Task data:

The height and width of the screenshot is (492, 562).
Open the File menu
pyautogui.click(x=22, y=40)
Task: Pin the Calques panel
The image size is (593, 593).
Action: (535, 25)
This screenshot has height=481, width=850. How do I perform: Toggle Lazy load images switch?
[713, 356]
==
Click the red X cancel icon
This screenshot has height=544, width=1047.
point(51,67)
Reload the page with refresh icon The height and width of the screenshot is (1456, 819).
* * *
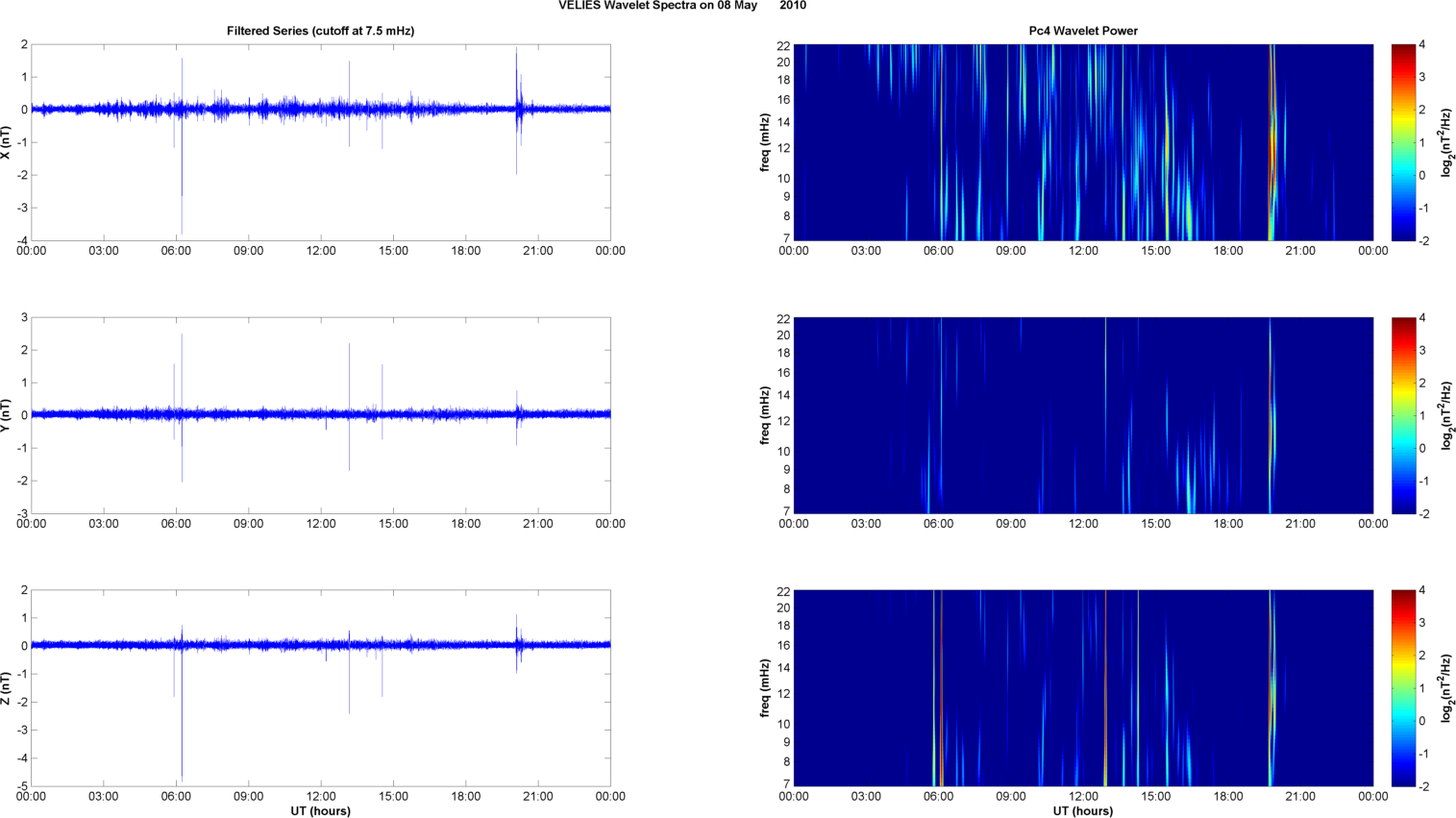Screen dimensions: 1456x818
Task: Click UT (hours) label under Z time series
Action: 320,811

Work to complete:
Each line in the entries above, starting at the line with "Click the red X cancel icon" and ending at the line with "Reload the page", is to be printed exactly, and only those lines.

Output of the exercise:
Click the red X cancel icon
This screenshot has height=544, width=1047.
point(51,67)
Reload the page with refresh icon The height and width of the screenshot is (1456, 819).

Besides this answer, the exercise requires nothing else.